Les conséquences n’ont pas manqué de se manifester en séance, tant il est apparu qu’il était impossible de ne pas parler de « ça ». En effet si le coaching offre un espace relationnel spécifique accueillant une problématique particulière, il ne s’agit pas d’une « bulle stérile » coupée du monde. Au contraire, le monde tel que perçu par le client entre avec lui en séance, croisant (et dialoguant avec) le monde tel que perçu par le coach. Or le monde a pris une coloration particulière du fait de ces évènements et de leur sillage dans l’espace public, notamment médiatique.
J’intègre ici le matériel amené par les clients en séance ainsi que mon propre vécu relativement aux évènements en question. Ma subjectivité est donc engagée dans cette réflexion et elle a orienté mon intention : mettre des mots sur cet instant précis où le monde extérieur vient littéralement percuter le monde intérieur du sujet – soit, avant toute pensée, toute appropriation, tout jugement.
En posant des questions comme « Qu’avez-vous ressenti lorsque vous avez appris ce qui se passait ? Quelles manifestations corporelles avez-vous pu observer ? Par quelles émotions vous souvenez-vous avoir été traversé(e) ? Qu’est ce que ces évènements vous font vivre? », je souhaitais explorer non les pensées – idées, opinions, valeurs, croyances, etc – mais les ressentis, hors toute considération politique sur les évènements en eux-mêmes.

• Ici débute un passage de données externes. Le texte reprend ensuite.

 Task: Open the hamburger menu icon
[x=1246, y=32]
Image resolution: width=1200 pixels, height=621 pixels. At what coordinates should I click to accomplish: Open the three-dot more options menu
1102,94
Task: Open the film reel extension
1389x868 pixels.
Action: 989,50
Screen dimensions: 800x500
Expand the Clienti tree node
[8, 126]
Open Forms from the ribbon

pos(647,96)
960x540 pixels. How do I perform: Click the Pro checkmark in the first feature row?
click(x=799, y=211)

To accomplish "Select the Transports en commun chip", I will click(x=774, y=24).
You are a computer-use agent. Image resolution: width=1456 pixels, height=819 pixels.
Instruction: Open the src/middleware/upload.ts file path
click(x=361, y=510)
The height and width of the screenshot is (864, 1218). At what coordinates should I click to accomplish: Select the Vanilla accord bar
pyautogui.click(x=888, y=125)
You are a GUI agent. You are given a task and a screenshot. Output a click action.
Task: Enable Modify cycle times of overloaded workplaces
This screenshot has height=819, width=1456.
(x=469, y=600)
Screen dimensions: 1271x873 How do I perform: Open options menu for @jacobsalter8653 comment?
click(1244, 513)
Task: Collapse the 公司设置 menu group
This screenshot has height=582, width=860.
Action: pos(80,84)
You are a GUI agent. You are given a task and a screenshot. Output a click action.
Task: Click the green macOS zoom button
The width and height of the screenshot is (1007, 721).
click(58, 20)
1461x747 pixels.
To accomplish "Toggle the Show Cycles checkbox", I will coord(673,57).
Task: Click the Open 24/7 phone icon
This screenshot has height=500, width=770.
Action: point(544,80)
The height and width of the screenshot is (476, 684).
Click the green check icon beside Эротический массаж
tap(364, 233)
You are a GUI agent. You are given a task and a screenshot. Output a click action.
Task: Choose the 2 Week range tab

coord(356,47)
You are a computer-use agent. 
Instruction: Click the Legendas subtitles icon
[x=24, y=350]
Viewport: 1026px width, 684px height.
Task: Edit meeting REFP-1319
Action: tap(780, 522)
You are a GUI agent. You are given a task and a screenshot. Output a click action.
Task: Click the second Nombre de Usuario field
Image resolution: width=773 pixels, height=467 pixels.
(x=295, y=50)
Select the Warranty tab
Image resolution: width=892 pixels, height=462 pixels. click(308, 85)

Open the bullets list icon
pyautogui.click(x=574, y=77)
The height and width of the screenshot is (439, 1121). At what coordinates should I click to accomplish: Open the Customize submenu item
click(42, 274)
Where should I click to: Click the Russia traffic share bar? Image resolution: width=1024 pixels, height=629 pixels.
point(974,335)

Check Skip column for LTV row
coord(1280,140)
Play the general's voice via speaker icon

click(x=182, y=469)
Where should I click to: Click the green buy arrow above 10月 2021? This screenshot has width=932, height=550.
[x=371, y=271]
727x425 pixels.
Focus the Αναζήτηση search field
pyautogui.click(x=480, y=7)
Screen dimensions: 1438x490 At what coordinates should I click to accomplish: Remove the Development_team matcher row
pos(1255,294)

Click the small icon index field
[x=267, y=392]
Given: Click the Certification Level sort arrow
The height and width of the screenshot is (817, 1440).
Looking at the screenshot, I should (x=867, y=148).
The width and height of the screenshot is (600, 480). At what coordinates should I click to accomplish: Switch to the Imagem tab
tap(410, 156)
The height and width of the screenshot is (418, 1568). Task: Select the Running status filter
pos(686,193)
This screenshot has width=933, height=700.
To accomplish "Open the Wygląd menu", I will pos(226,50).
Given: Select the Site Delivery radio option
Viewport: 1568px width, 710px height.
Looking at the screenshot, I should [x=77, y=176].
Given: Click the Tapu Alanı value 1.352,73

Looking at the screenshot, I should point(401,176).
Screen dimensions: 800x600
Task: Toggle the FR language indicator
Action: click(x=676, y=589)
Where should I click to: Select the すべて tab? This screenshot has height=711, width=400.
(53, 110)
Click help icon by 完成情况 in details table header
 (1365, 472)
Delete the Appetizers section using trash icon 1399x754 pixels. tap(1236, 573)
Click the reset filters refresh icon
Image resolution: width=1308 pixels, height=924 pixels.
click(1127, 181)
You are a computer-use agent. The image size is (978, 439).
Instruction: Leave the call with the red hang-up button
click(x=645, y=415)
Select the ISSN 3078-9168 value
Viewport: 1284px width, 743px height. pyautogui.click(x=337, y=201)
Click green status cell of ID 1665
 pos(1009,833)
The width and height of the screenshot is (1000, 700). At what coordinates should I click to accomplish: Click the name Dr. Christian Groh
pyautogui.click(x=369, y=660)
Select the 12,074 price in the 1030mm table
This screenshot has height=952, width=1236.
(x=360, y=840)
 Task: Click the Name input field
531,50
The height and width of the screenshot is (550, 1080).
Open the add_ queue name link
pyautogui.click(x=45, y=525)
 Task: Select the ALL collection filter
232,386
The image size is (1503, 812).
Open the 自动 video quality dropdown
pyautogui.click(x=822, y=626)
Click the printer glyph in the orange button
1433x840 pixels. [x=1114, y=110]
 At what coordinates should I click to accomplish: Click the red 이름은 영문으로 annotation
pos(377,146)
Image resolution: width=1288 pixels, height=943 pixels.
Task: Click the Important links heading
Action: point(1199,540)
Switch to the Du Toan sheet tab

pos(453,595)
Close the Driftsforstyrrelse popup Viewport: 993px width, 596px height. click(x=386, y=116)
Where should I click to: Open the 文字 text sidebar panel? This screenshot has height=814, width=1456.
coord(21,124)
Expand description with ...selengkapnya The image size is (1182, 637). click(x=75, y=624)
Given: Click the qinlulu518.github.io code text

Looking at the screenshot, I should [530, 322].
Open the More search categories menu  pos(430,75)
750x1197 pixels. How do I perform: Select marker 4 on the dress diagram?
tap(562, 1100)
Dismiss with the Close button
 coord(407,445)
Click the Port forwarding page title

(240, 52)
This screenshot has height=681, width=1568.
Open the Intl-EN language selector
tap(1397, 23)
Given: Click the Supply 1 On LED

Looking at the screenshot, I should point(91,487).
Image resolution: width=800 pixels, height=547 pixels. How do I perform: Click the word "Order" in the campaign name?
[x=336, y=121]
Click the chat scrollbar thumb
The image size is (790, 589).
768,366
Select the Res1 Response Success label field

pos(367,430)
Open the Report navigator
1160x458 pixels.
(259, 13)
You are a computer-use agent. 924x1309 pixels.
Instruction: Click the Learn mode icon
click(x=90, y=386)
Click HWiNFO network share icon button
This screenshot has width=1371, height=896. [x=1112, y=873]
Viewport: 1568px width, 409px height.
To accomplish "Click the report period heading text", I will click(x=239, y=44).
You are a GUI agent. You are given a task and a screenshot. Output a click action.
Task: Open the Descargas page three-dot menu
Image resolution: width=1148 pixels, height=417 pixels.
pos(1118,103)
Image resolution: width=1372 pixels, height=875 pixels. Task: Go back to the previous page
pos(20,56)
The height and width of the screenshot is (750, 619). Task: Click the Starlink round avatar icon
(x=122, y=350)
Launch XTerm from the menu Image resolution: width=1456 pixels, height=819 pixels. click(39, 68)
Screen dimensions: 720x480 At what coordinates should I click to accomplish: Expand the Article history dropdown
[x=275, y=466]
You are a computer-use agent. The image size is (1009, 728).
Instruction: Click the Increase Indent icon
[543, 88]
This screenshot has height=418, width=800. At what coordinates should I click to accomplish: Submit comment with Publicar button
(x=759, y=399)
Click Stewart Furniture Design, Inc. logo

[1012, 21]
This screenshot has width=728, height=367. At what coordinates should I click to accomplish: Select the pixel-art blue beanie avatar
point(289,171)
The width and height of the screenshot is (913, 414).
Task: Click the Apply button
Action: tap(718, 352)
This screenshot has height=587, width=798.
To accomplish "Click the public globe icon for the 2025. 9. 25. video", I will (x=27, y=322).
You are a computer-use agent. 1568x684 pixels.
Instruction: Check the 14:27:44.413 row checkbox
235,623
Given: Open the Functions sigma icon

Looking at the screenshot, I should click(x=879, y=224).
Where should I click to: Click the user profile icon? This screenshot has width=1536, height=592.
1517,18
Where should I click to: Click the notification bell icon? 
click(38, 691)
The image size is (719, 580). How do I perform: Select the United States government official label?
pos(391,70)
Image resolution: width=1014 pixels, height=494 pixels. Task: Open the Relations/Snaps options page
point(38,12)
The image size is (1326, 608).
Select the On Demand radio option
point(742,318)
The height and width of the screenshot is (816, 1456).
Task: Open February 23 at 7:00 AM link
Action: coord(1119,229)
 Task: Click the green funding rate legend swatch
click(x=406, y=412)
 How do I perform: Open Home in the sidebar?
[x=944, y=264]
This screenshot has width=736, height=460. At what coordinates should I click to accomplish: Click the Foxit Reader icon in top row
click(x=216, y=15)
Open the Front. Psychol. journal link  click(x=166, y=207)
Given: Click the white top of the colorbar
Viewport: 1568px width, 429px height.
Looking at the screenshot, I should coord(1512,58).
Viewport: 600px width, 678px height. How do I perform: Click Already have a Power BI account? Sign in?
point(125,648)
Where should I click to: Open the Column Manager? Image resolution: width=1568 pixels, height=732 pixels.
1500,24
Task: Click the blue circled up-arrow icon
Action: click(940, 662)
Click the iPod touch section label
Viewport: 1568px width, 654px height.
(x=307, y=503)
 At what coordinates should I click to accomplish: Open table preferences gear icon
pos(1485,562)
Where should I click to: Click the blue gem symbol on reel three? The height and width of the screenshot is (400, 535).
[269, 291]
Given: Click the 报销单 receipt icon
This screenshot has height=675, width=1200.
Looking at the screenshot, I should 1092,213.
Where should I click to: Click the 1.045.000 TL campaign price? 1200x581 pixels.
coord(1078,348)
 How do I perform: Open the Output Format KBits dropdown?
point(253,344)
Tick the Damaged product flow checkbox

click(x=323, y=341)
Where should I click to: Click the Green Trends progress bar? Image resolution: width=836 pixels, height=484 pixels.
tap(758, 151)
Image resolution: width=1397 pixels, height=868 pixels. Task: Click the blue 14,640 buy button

Les notions de chaos et de sidération se sont peu à peu imposées comme figures émergentes des récits, me conduisant à mettre au travail la question suivante : en quoi le chaos extérieur résonne-t-il avec le chaos intérieur ? Autrement dit, quelle expérience antérieure actualise-t-il ? Ou encore : que sais-je déjà du chaos qui me fait le reconnaître ? De même qu’il s’agissait moins d’obtenir des souvenirs précis que de repérer des traces, le propos ici n’est pas de rapporter en tant que tels les contenus mis à jour mais de relever quelques traits saillants.
Dans cette expérience chaotique, tout se passe comme si rien de ce qui était connu, certain, établi (ou considéré comme tels) ne « tenait plus debout », dans une confrontation brutale et parfois terrifiante avec l’arbitraire.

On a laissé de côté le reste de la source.